Sleep comfort is vital for a good night’s sleep. Selecting the right sleepwear can be the difference between a good night’s rest and no rest at all.

To get deep and restorative sleep, Dr. Elliott Alpher of The Alpher Center agrees that temperature is key — but his No. 1 tip is to sleep nude, since clothing can provide enough insulation to cause overheating. If you’re a never-nude (or just a never-sleep-nude), he recommends you opt for “silk and organic loose, flowing materials.”

For maximum luxury, try this silk charmeuse pajama set from Christine Lingerie, or this 100 percent silk duo from Julianna Rae. Dr. Alpher describes silk as a “magical thermoregulator that can keep you warm when you’re cold and cool when you’re hot.”

If you’re not willing or able to shell out for silk, try bamboo, which is both moisture-wicking and hypoallergenic. Yala has some great minimalist options, or check out surfer-chic Australian brand Chalmers. [Via racked.com]

Comfort is the key for sleepwear. Make sure your sleep wear is not too loose or too tight. Also, that the sleepwear does not stick to you or your sheets where they may cause binding.

 

15. Good Sheets Can Help

A good sleep surface can be a big help for sleep comfort. Sheets can come between you and good sleep – literally.

Sheets that are too itchy, too stiff, too loose, too hot or that stick to you  – all can cause loss of good sleep.

Good sheets should be durable, well-fitted, cooling, and comfortable.

 

16. Keep the Bed and Bedroom Clean

Is it possible that the sleep environment can make a difference?

Yes, definitely.  Here are some points to consider.

A cluttered room can lead to a cluttered mind because of distractions.

If you’ve ever gone to bed feeling a little guilty about your bedroom’s untidiness, there’s a good chance that clutter interfered with your sleep.

“A messy area symbolizes unfinished business and keeps your mind in an anxious state,” says Jayme Barrett, the author of Feng Shui Your Life.

People spend about 1/3 of their lives in the bedroom, which is more than the time spent in any other space in the home.
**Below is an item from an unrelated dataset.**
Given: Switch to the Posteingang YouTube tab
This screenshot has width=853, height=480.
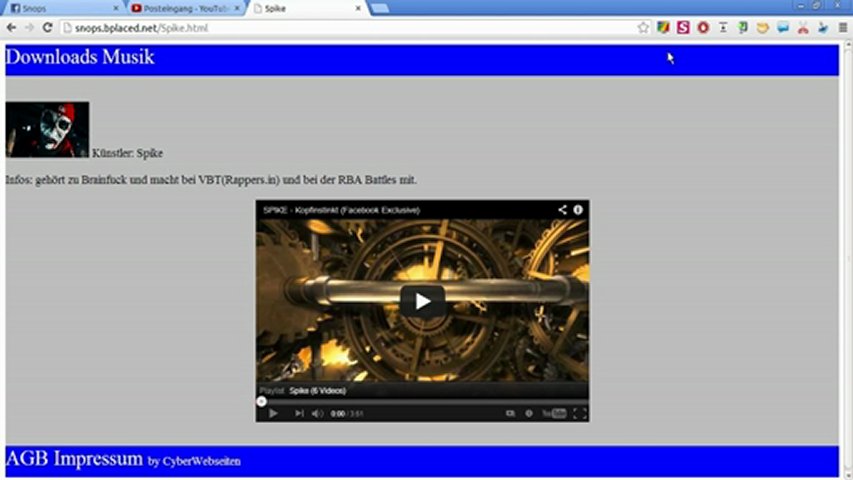Looking at the screenshot, I should (185, 8).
It’s a room that should be designed to make you feel rested and relaxed, which clutter works against. Your brain will always want to clean clutter, and the anxiety of mess will prevent you from fully recharging.

A recent study by St. Lawrence University in New York found that participants at risk of hoarding disorder sleep worse than those who don’t have a lot of clutter. [Via makespace.com]

Another point to consider is dust control. Controlling dust means dust mite control and helps with allergies.

 

17. Get a Good Mattress

A good sleeping surface is critical for a good night’s rest. It should provide support and at the same time be comfortable.

Of all the things to help you sleep better, this is probably the most important. 

In a 2011 poll, the National Sleep Foundation found that 92 percent of people say a comfortable mattress is important to a good night’s sleep. 

You might be tempted to blame your budget for continuing to doze on a less-than-ideal mattress, but considering just a little bit more shut-eye can help you lose weight, improve your memory and live longer, can you really put a price tag on good sleep? Via huffingtonpost.com

Remember, we sleep 1/3 of our entire lives and what we sleep on matters.

“A mattress is so important since it’s the one thing that is closer to us than anything else when we are sleeping, during that one-third of our lifetime,” says Dr. Neil Kline, a board certified sleep physician and a spokesperson for the American Sleep Association.

“During the day, we can [consciously] adjust our positions and change our behavior, but at night we cannot. We really depend on our mattress,” says Bart Haex, a professor of biomechanics at the University of Leuven in Belgium. [Via dailyburn.com]

There are many types of mattresses to choose from today. The most popular are the foam and memory foam mattresses.

 

Conclusion

If you can’t accomplish all of these things to help you sleep better, then do as many as you can. 

As you work through them, hopefully your sleep will improve and give you more energy and focus to keep working on the entire list.

Don’t forget, sleep is directly tied to the health of your mind and body, and especially your immune system. Without sleep, your health will suffer. 

Get the recommended amount of sleep you need and stay healthy, feel better and have better mental clarity.